A pesar de las tensiones, Wise se sintió segura durante su visita. “Es un privilegio observar cómo a pesar del descontento hay una paz subyacente, y al ser alguien de fuera de Francia, me siento tranquilo”, manifestó.
Sin embargo, el descontento en Francia ha llevado a arrestos significativos. Desde el inicio de las protestas, la policía ha arrestado a más de 234 personas solo en París, muchas de ellas por actos de vandalismo y quema de basura en las calles. Esto pone de manifiesto la creciente preocupación por el orden público en medio de un descontento latente entre los ciudadanos.

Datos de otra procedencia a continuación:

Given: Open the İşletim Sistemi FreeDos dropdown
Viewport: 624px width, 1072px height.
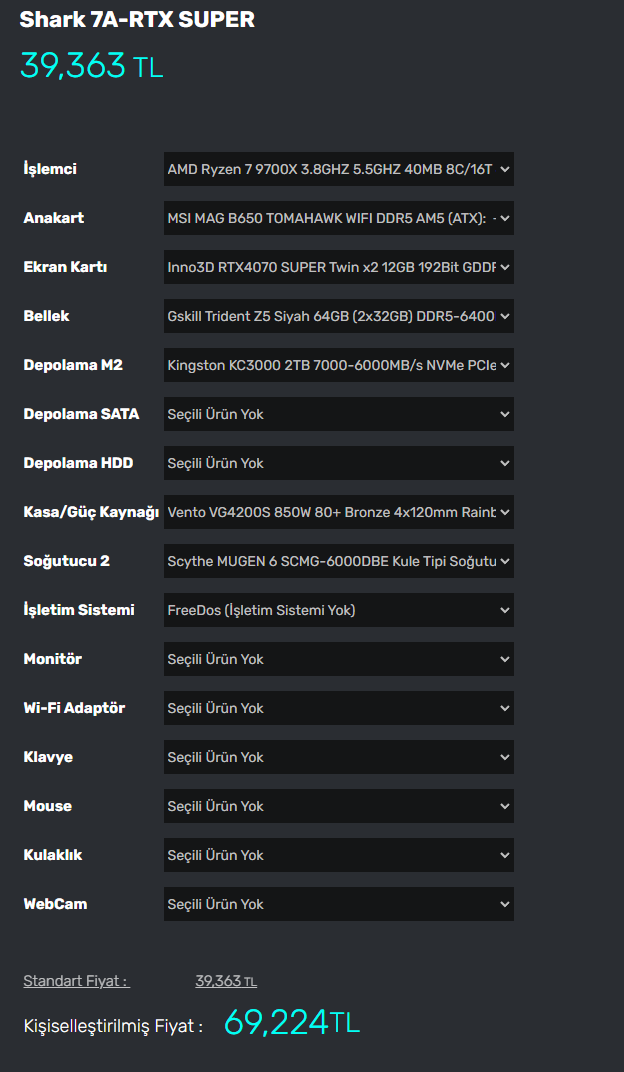Looking at the screenshot, I should (338, 610).
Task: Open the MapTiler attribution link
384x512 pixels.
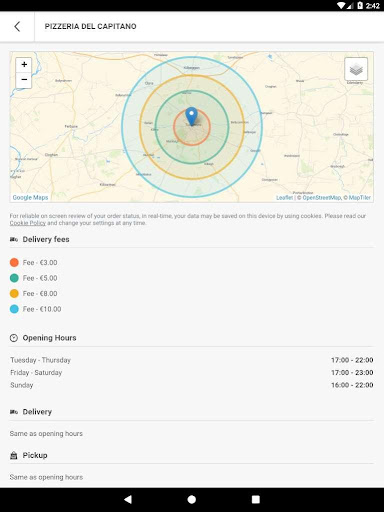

El impacto de estas protestas ha sido poderoso, y se espera que continúen en las próximas semanas, ya que los ciudadanos esperan una respuesta adecuada del gobierno francés. Por otro lado, el Departamento de Estado de EE.UU. ha publicado un mapa interactivo que permite a los viajeros revisar los niveles de advertencia internacionales antes de abordar viajes a Francia. Esto es especialmente relevante dado el clima de inestabilidad social en el país europeo.
En conclusión, la situación en Francia da cuenta de un país que lucha con tensiones sociales profundas, y mientras las manifestaciones continúan, los recuerdos de las vacaciones de Krista Wise se entrelazan con los ecos de los descontentos en las calles de París. Este fenómeno resaltará aún más la importancia de la política social y el papel de los ciudadanos en la búsqueda de un balance entre el trabajo y su vidas personales.